ANÁLISE · Mundo · China/Taiwan · Segurança e Poder
Há um tipo de mapa que não serve para explicar o mundo; serve para o inquietar. Num ecrã, a ilha aparece como um recorte claro, e à volta dela surgem pontos que se deslocam, linhas que se aproximam e se afastam, trajetos que parecem rotineiros até deixarem de parecer. O detalhe que muda não é a geografia — é o padrão. Quando o desenho se repete, com variações mínimas, a sensação deixa de ser a de “presença” e passa a ser a de “ensaio”.
O exercício chinês de Dezembro de 2025, descrito como um cerco a Taiwan e como uma simulação de bloqueio, pertence a essa categoria de sinais: não é ainda o acontecimento, mas é a encenação do acontecimento. E a encenação tem uma função dupla.

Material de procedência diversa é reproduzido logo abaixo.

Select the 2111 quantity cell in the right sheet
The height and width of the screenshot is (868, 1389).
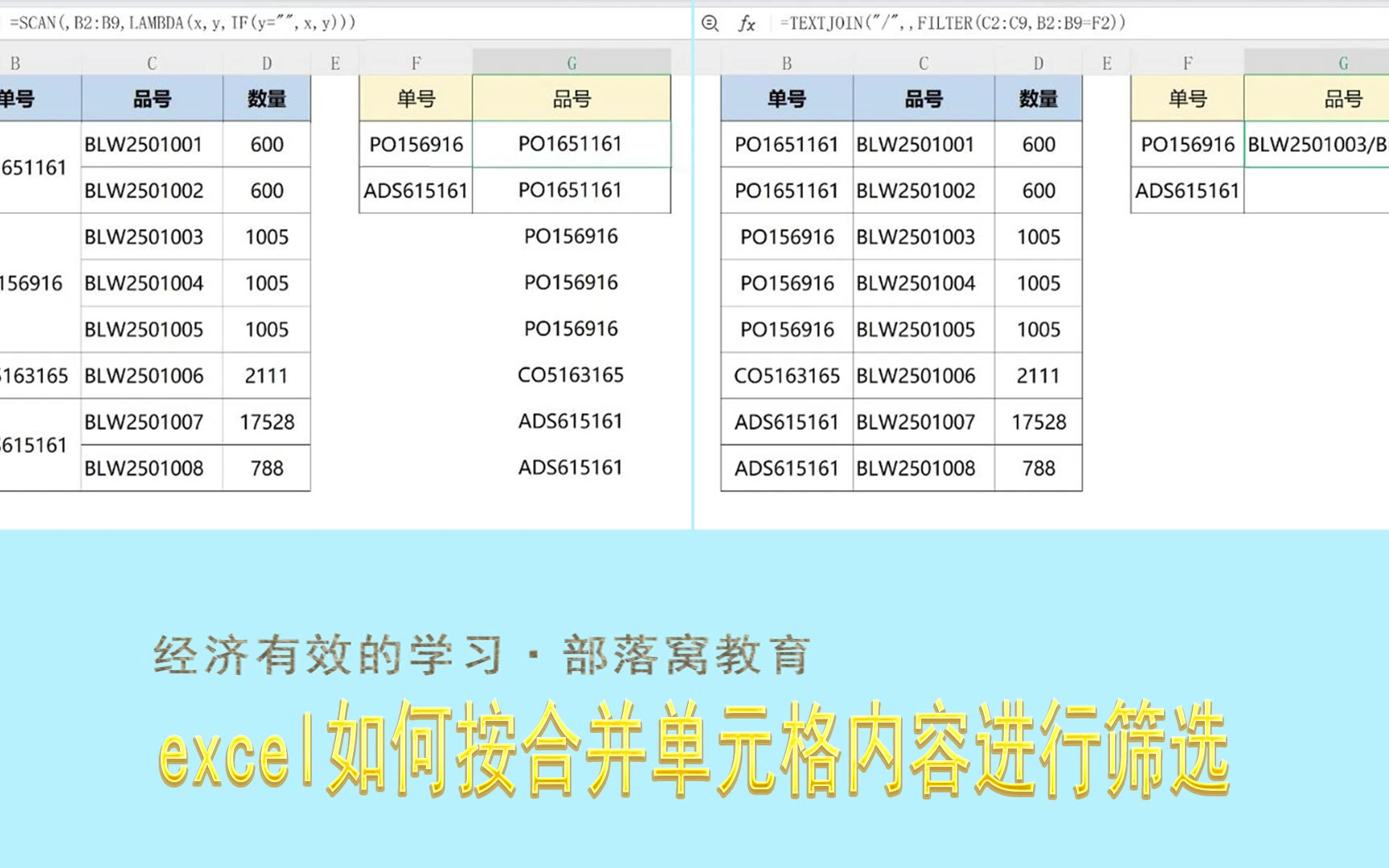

Para fora, testa percepções e limites. Para dentro, organiza o medo — ou tenta organizá-lo — em linguagem de Estado, em rotinas, em ordens, em cadeias de comando. É aqui que começa a parte menos óbvia: o risco de Taiwan não vive apenas na capacidade militar de alguém, mas no modo como vários sistemas políticos, ao mesmo tempo, interpretam o silêncio, a ambiguidade e a oportunidade.